Around the Fathom, the other search ships were spread in a wide circle. Off to the south, the Gibraltar filled the horizon. Overhead, a Sea Knight helicopter buzzed by. All eyes remained on Jack and his tiny sub.

Lisa came on the radio. “You’re ready to go, Jack.” The nervousness in her voice could not be hidden.

“Check and check. Diving now,” he said dryly. He engaged the thrusters, the sub humming under him. He took on ballast and the Nautilus began to lower into the surf. The waterline climbed up the dome, swamping over Jack’s head.

A brief flash of claustrophobia struck him. He ignored it. He knew it was just a base animal reaction, a triggered survival instinct against drowning. Divers had been experiencing it for ages. He breathed steadily past the momentary twinge of anxiety as the sub sank deeper. He had a long way to go.

Six hundred meters. More than a quarter of a mile.

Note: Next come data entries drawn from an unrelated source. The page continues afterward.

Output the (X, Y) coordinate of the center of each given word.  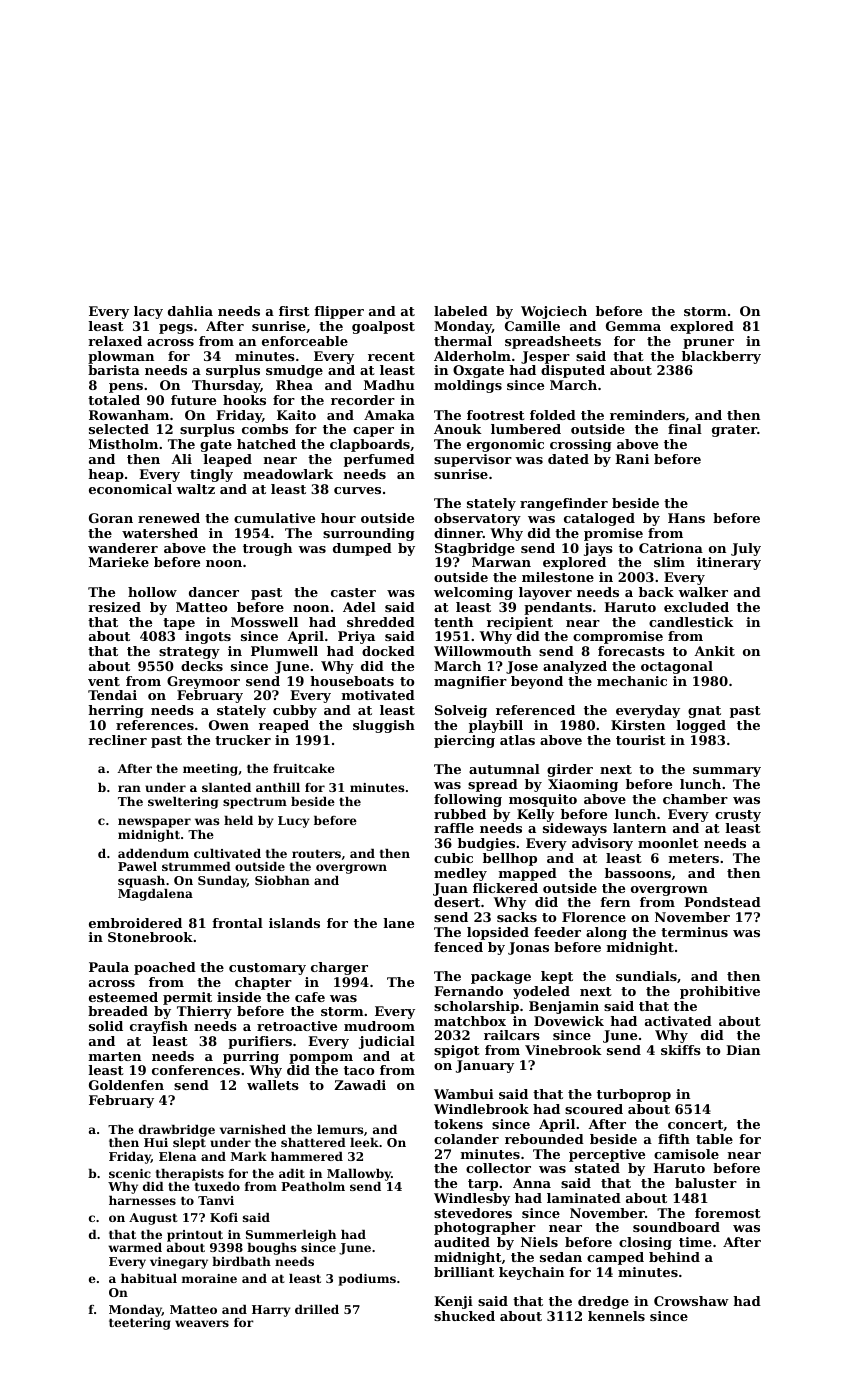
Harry (271, 1311)
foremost (728, 1213)
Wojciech (554, 312)
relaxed (115, 341)
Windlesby (472, 1199)
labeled (461, 311)
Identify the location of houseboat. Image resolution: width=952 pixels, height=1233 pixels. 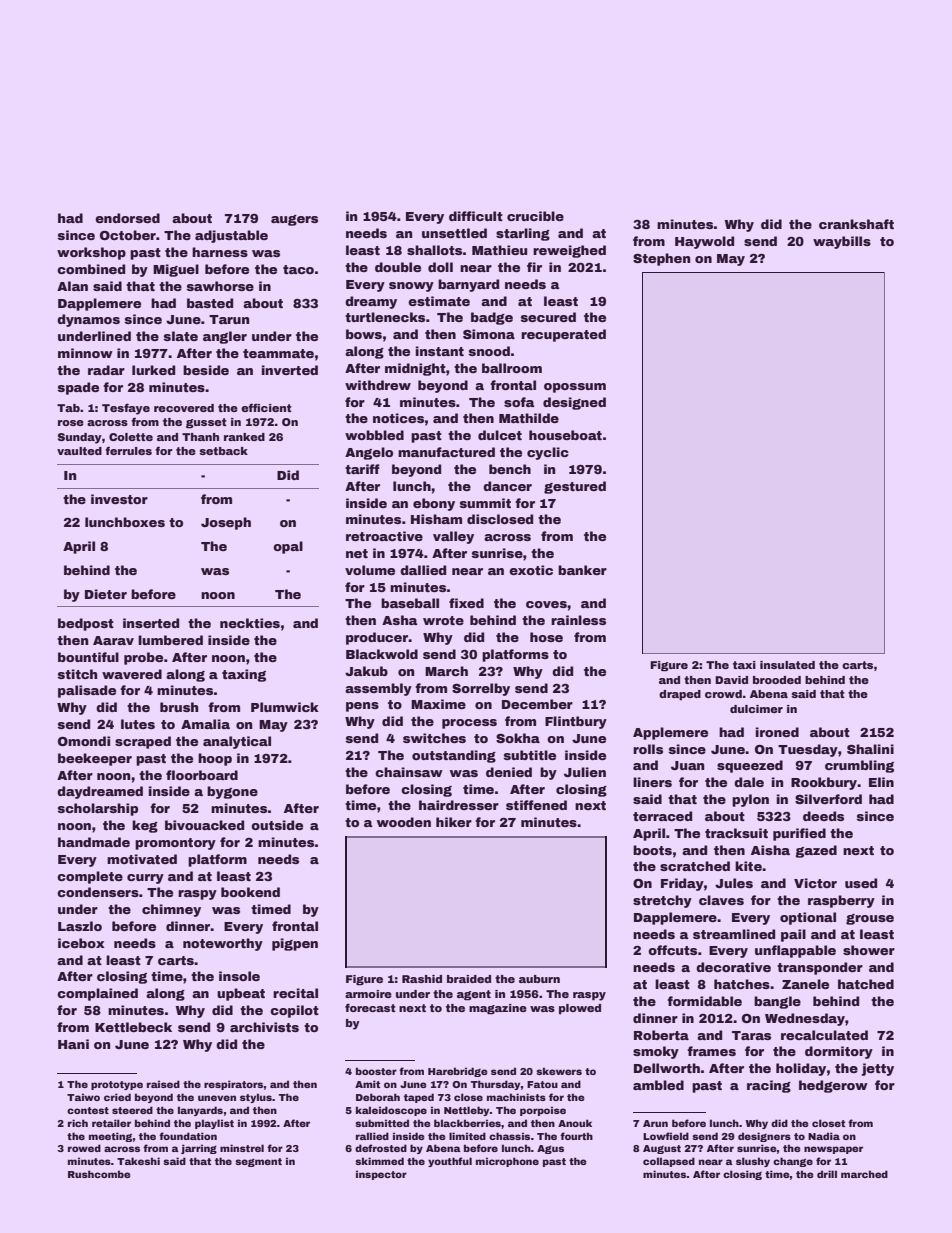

Earlier, on the Gibraltar, the briefing had been curt and to the point. The overnight search had picked up the pinging of the flight’s data recorder, and the NTSB team had localized the most likely dive spot—in water over six hundred meters deep. The Coast Guard’s vice admiral had argued for deploying the Navy’s Deep Drone, a remote-operated deep-sea robot, to explore the seabed. But the Deep Drone, presently stationed in the Atlantic, could not be flown on-site for another two days.

As the situation was debated, Jack had let the group know that his own ship’s test submersible was rated for depths of eight hundred meters and that he would be willing to at least recon the site and attempt to retrieve the data recorders. The NTSB seemed reluctant to accept his help. “Too dangerous,” the team leader had asserted. “We can’t risk the loss of more lives.”

But Jack’s former commander had argued against such caution. “If Mr. Kirkland says he can safely explore the region, then I say let him.”

Even now Jack could remember the flare of pride at Mark Houston’s support. Without it, he wouldn’t be diving to this new depth.

With his other teammates clear, Jack worked the pedals of the Nautilus. He descended in a slow spiral, his eyes on all his monitors, the ping of his own sonar echoing in his ears. The space between the ping and its return were still spaced far apart.


As he sank deeper, the waters grew darker around him. He flicked the battery switch and engaged the sub’s headlights. Cones of brilliance shot forward, disappearing into the infinite blue. Slipping past the two hundred meter mark, the waters became inky, as if he were descending through oil instead of water. Already Jack heard the telltale groan and tick of stressed seals as pressure built outside the sub. But this was just the beginning. At a depth of six hundred meters the pressure would grow to half a ton per square inch, enough to crush him to pulp in a heartbeat.